参加者はボランティア含め約130名で幅広い年齢層の方が参加されており、その4割は県外からという広く注目されたイベントでした。私たちは3つの蔵を周りましたが、焼酎造りの工程やこだわりなど杜氏さんから聞ける話は蔵ごとに異なり、見比べながら焼酎について知ることができる貴重な体験となりました。

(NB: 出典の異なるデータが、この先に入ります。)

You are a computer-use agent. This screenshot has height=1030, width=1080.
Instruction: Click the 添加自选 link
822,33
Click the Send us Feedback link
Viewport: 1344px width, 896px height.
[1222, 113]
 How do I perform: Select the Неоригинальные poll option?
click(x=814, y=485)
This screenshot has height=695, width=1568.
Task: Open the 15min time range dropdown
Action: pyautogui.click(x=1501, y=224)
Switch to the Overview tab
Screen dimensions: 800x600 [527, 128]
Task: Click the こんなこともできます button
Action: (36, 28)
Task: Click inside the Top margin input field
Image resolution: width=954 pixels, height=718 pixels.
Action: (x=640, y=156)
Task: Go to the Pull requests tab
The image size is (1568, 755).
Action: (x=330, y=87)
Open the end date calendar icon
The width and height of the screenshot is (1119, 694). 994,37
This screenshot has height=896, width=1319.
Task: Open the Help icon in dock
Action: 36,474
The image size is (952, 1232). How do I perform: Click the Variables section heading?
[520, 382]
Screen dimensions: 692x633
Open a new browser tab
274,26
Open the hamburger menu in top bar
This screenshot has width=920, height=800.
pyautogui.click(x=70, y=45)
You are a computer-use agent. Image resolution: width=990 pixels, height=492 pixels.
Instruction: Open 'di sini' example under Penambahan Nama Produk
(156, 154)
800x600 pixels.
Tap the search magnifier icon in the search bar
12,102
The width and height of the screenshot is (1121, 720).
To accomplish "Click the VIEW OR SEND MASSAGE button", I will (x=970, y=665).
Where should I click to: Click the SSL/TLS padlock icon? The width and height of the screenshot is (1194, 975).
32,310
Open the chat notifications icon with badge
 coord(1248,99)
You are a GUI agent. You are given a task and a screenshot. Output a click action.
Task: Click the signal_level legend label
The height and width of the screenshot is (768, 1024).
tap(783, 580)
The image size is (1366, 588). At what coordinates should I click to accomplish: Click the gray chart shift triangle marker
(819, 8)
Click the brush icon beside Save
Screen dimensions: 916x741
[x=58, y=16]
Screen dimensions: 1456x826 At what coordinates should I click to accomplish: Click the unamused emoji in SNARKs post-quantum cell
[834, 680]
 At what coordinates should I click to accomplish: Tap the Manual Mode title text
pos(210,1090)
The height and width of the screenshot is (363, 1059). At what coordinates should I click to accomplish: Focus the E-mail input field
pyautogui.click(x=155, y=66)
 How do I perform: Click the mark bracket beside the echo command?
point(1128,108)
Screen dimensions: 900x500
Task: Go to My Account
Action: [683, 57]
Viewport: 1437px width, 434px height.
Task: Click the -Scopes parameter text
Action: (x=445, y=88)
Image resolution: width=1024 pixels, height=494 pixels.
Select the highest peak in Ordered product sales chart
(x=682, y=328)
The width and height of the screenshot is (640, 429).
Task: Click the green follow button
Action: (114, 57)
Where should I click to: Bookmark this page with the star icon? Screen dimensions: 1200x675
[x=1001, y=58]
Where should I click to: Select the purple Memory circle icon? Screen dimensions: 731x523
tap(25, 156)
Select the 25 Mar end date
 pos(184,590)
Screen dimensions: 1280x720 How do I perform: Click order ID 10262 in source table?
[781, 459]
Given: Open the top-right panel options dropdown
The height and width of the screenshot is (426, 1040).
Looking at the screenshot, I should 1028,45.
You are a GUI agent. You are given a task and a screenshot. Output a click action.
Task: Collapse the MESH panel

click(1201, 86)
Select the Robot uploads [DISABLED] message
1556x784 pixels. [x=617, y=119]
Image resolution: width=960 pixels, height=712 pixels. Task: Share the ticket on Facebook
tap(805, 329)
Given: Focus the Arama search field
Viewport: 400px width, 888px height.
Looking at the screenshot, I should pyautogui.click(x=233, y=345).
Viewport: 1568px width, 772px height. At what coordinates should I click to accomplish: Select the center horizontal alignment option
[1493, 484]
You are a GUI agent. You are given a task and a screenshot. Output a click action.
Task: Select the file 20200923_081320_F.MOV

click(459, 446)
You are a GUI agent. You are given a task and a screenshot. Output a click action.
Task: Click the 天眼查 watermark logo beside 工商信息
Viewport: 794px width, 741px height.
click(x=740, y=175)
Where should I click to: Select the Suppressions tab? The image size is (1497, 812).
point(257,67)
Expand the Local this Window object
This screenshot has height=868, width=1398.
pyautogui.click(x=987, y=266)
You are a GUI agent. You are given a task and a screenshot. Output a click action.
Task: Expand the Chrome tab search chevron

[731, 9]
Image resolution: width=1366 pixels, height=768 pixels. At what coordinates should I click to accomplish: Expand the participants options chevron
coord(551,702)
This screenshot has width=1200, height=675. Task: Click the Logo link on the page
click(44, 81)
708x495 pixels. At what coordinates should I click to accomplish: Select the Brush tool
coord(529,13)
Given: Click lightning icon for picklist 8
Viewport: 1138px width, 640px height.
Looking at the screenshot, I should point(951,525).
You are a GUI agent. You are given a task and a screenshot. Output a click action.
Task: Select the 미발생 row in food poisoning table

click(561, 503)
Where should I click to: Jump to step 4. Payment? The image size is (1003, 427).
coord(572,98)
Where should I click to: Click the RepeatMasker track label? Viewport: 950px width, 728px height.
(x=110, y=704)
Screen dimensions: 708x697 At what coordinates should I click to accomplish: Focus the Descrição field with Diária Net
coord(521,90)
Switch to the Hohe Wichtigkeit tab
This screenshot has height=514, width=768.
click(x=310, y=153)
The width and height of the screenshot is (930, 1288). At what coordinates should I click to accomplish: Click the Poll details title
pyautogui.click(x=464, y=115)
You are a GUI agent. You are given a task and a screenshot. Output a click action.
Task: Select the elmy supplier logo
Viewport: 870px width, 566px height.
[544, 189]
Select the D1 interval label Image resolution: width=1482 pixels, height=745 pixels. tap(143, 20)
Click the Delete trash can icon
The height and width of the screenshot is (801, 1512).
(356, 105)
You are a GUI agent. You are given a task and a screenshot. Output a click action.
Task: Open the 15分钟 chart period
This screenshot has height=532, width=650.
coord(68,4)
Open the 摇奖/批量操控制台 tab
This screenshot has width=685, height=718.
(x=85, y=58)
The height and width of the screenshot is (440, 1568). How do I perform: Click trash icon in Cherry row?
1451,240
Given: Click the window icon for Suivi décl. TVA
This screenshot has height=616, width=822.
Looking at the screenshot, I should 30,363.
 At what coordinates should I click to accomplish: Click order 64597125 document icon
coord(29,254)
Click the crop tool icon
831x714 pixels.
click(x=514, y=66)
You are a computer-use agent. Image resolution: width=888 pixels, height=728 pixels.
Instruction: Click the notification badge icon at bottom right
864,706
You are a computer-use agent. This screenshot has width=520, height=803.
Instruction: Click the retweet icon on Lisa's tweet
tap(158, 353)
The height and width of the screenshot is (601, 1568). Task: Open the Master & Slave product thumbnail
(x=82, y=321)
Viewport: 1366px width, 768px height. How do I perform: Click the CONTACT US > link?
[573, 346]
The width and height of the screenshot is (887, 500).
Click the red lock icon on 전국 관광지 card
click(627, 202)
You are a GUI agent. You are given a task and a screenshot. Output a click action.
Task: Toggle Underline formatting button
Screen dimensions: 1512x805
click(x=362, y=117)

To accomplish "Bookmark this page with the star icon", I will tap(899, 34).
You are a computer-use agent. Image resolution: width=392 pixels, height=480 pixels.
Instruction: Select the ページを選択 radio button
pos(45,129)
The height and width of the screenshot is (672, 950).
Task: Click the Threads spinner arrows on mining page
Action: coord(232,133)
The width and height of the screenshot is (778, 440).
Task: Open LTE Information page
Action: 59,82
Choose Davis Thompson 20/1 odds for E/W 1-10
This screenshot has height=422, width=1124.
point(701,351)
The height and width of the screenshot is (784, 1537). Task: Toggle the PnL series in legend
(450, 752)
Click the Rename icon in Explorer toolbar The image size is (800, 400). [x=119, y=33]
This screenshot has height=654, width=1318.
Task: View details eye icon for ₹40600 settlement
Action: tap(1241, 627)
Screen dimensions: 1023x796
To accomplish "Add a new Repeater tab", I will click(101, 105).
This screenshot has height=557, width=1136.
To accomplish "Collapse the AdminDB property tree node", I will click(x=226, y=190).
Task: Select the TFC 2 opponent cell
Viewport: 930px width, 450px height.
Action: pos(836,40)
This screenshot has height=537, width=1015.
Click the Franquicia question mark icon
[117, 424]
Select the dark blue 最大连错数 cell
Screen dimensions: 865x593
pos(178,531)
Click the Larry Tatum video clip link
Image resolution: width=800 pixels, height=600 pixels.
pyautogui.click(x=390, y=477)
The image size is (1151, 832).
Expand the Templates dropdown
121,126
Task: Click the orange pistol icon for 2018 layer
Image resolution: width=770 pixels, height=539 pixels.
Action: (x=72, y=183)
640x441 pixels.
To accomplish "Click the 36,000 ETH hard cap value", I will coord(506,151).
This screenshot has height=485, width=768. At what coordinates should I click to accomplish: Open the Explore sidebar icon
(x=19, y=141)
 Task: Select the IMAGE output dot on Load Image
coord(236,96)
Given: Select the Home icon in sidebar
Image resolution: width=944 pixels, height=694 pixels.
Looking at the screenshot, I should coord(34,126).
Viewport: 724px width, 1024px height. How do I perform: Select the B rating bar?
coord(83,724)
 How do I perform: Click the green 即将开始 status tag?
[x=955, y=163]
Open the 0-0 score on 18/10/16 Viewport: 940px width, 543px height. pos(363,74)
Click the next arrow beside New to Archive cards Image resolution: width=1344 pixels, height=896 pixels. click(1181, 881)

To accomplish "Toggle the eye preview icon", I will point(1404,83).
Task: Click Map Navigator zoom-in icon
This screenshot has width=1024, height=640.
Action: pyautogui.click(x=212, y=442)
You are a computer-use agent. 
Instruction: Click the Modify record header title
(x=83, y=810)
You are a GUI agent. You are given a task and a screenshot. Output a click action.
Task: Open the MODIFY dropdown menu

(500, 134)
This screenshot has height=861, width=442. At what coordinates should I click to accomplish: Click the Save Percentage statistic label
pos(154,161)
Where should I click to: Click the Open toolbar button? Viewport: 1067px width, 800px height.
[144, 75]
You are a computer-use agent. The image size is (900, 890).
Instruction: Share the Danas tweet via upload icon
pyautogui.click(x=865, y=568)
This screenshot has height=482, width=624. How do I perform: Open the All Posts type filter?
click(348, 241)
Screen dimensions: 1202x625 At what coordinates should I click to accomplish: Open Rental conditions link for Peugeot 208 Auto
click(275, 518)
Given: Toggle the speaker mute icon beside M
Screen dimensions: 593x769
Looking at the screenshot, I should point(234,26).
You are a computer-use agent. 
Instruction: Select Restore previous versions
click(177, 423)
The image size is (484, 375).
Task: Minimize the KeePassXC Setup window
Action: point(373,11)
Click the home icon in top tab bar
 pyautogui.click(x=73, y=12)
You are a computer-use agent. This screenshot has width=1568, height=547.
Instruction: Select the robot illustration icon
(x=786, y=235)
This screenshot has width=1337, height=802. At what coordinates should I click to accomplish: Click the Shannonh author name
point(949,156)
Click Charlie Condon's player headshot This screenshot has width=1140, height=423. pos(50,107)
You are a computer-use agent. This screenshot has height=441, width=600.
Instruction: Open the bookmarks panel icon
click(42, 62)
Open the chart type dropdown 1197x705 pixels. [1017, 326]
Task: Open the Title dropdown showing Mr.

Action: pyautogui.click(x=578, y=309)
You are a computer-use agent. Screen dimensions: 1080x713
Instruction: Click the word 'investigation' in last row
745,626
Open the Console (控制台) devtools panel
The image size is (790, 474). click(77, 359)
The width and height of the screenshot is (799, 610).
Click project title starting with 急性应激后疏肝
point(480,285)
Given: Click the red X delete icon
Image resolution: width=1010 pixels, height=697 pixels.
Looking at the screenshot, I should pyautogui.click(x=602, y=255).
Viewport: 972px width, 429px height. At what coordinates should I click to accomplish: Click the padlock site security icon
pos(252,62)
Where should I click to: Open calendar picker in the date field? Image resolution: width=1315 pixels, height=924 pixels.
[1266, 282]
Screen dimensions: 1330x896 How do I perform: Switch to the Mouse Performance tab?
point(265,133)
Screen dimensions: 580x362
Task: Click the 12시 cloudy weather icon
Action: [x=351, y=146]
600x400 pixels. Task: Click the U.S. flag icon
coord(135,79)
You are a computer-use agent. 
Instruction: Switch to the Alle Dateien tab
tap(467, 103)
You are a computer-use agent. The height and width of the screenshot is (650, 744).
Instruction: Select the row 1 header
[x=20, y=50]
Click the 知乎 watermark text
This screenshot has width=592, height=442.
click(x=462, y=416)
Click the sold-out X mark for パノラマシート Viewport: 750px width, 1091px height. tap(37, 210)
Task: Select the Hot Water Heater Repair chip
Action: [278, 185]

また、見学しながら焼酎を飲み交わすことによって参加者同士とも会話が広がって、街でグラスを持った参加者を見かけると挨拶を交わす場面もありました。

ツーリズムで出会った人たちと共に行動しながら鹿児島の焼酎文化により深く触れることができる機会ですので、次回開催時はぜひ参加してみてください。